As sellers across multiple markets face an increasingly commoditized and hyper-competitive buying environment, sales leaders help lead the organization through rigorous change in pursuit of one goal: help deliver extreme value to prospects throughout the buying process, and thus, exceed quarterly targets. The pursuit of extreme value spawns rigorous resource prioritization and a significant investment in a new kind of sales culture full of transparency, feedback, and coaching. Meanwhile, as fast-growing companies rapidly evolve, sales leaders find themselves evaluating tradeoffs between people, process, technology, tactics, and metrics.
SUCCESSFUL SALES STRATEGIES
Value selling and strong sales culture responsible for sales success
While value selling is cited as a top organizational reason for success, and selected by 30% of sales leaders, extreme value is evolving as a differentiated practice. Extreme value is defined by an organization’s ability to facilitate experiences that directly help a buyer navigate business changes as a trusted advisor and do so more effectively than the competition.

SALES CHALLENGES
Sales leaders want more quality pipeline
The leading challenge for sales leaders is not enough quality pipeline from marketing. This continues to be a big number, with 47% of those surveyed choosing this answer (see Figure 3). The issue appears to be more relevant in organizations with smaller deal sizes. Of those citing this challenge, two-thirds of them had ACV of $75,000 or less.
The other consideration for this problem is the alignment with marketing. Marketing leaders have prioritized demand generation and account based strategies, and claim their alignment with sales is a key component of their success. It is hard to imagine that marketing is completely aligned with sales and focused on filling the funnel, yet sales never has enough leads. This is proof that more work is needed to create better alignment between sales and marketing.
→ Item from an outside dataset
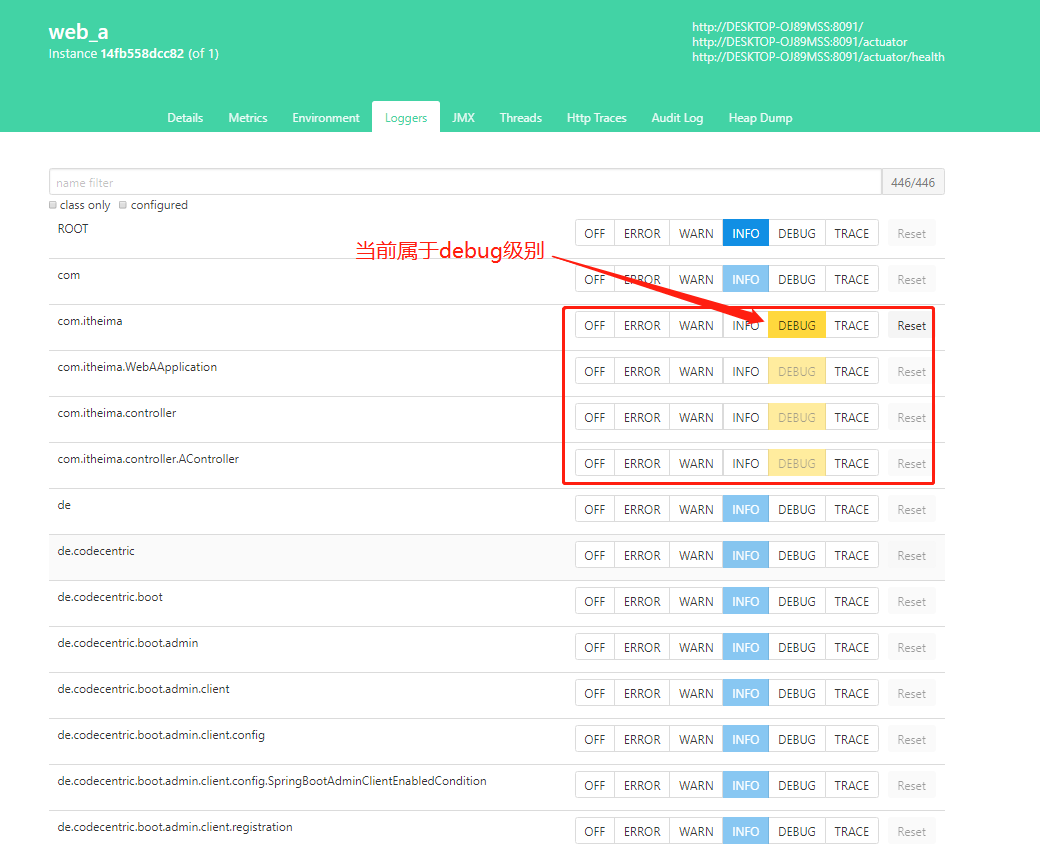Screen dimensions: 1040x847
Task: Set ROOT logger to DEBUG
Action: 797,233
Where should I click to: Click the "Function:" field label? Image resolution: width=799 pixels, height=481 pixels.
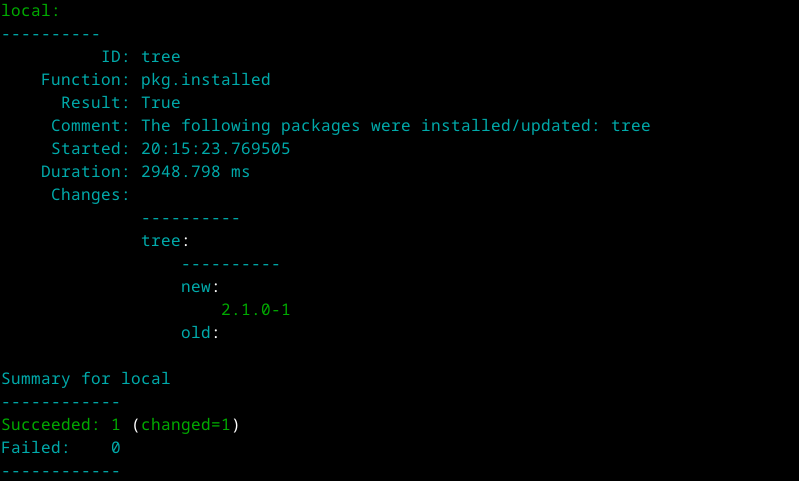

The second and third challenges are lack of effective sales enablement and poor execution by individual sales reps, which go hand-in-hand. In this unprecedented age of selling transparency, sales managers must be taught the new kinds of insights that are available to them and should be empowered to practice these with their teams. The promotion of sales enablement leaders to vice presidents and above has raised the awareness of this function in organizations. The growth of sales enablement platforms and conversation intelligence technology indicates that resources are being dedicated to this activity.

Source: Top Challenges Identified by Sales Leaders, Sales Leadership Report 2020, TOPO
TOPO fielded an online survey to sales leaders. The survey was completed by 131 respondents at high- performing companies.